UK active manager makes the small-cap case
In putting a case for small caps, Gervais Williams, senior executive director at London-based active management house Miton Group, observes that the key differential between larger mainstream stocks and smaller, often overlooked stocks, is the latter’s ability to buck the wider economic trend.
‘While there are some larger companies that can sometimes grow well even at a time when their markets are stagnant, in general this is really hard to achieve for those that already have a large part of the market,’ Williams tells IR Magazine. ‘Not all smaller companies are well placed to take market share, but those that are typically start with a modest share so they can generate good growth even though the wider market may not be growing.’
Williams, who is speaking at the forthcoming IR Magazine Forum – Small Cap Europe in April, notes that despite the many headwinds the UK faces, it remains an appealing small-cap market. ‘In spite of the fact that the UK may be suffering a consumer recession and the Brexit negotiations aren’t going well, we still expect UK smaller company stocks to outperform again,’ he says.

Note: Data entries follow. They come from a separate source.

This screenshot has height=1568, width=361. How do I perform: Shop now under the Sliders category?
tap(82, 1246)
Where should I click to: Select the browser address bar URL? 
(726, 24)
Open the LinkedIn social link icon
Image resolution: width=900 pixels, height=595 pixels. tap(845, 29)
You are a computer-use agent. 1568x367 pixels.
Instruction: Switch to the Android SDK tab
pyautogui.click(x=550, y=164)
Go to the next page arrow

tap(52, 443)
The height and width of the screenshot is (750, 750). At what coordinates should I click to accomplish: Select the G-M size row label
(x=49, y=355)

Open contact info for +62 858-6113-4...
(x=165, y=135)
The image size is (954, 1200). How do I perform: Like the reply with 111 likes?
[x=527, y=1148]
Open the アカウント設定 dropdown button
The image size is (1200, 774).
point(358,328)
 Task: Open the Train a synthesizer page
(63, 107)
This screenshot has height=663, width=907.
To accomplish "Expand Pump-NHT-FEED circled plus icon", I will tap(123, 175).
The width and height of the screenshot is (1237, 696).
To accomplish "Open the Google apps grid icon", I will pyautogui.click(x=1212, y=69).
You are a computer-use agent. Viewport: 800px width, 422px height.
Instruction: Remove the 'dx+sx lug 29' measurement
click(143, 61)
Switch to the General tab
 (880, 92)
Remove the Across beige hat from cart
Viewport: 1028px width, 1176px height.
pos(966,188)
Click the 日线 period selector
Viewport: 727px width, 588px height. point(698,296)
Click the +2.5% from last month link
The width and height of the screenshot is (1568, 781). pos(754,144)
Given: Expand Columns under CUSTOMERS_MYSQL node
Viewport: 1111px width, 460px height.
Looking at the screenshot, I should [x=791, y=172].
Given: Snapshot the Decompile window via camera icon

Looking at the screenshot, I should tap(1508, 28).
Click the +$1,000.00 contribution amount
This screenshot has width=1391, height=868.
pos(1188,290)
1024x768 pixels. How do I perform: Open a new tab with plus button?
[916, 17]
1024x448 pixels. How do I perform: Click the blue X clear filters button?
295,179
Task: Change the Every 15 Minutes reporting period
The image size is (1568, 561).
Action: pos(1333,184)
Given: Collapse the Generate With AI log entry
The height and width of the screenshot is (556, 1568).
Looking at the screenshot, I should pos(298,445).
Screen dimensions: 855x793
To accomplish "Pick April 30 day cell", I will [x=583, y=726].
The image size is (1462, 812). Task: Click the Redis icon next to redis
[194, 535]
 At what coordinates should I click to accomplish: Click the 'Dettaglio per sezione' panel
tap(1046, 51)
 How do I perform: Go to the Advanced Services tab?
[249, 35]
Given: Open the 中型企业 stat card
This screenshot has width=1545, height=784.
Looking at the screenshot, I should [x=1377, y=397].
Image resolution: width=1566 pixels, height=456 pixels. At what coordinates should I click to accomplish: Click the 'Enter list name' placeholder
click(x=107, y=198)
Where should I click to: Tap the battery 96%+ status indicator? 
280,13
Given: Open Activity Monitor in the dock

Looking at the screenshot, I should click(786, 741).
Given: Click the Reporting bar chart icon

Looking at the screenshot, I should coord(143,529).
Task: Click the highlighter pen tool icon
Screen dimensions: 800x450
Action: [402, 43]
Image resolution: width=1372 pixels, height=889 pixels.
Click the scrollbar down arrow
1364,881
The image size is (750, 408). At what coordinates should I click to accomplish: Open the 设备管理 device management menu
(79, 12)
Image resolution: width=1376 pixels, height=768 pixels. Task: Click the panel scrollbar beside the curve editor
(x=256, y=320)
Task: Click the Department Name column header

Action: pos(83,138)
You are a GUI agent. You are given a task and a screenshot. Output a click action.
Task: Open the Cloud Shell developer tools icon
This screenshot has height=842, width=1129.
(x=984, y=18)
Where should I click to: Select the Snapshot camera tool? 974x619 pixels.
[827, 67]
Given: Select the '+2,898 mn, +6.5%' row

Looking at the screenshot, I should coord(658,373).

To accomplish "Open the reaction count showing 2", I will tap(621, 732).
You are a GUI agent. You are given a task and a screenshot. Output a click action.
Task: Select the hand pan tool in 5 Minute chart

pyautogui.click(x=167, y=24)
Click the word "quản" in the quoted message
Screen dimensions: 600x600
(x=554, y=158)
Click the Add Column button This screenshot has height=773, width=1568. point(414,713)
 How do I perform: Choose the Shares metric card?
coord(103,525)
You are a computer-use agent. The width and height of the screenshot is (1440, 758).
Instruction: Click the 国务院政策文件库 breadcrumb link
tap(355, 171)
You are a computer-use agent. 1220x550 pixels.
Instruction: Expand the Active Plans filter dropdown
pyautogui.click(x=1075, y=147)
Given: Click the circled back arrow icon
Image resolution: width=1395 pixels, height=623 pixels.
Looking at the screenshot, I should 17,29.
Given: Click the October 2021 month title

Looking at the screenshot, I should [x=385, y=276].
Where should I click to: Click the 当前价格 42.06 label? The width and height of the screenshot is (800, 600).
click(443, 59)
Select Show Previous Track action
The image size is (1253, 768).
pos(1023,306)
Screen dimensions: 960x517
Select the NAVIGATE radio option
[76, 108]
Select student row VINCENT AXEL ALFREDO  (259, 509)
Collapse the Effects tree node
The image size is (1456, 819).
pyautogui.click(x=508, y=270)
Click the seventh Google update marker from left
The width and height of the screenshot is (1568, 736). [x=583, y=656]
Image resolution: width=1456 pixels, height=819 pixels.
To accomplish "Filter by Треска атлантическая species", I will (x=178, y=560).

‘While some larger companies may be flexible enough to take full advantage of the changes, in general we expect a much larger proportion of smaller companies to benefit. Alongside that, we believe many are still standing at undemanding valuations – so their upside potential could be larger.’
Another important point about this period of change is that it will favor the most corporately agile, which typically favors the best of the smaller stocks. ‘Clearly at some stage there will be an economic setback, and when it comes it could last for some time, as there is little scope to cut interest rates or for the [UK] government to take on a big budget deficit,’ Williams explains. ‘We believe quoted companies with negligible debt or net cash balances will be particularly well placed to take disproportionate advantage of the weakness of others at these times.’
Placing this into a wider political context, he adds: ‘It is interesting to note that in spite of a minority government in the UK, the risk of consumer recession, the first rise in UK interest rates for a decade and plenty of uncertainty over the Brexit negotiations, UK smaller companies outperformed during 2017, and indeed have continued to do so in 2018 to date. We believe this is in part down to the scope for smaller stocks to buck the wider economic trend, and hence should be a trend that persists off and on in the future.’
Investors have been slow to exploit the potential of small caps while the sun has been shining elsewhere, however. ‘Institutional investors have not greatly participated in small and micro-cap stocks over recent decades because the market returns in the mainstream equity markets have been so good,’ Williams says. ‘But the ultra-low level of bond yields currently implies that the returns on most asset classes may be subnormal over the coming decade. If this is the case, institutions will need to participate in the quoted smaller and micro-cap markets to a much greater extent.’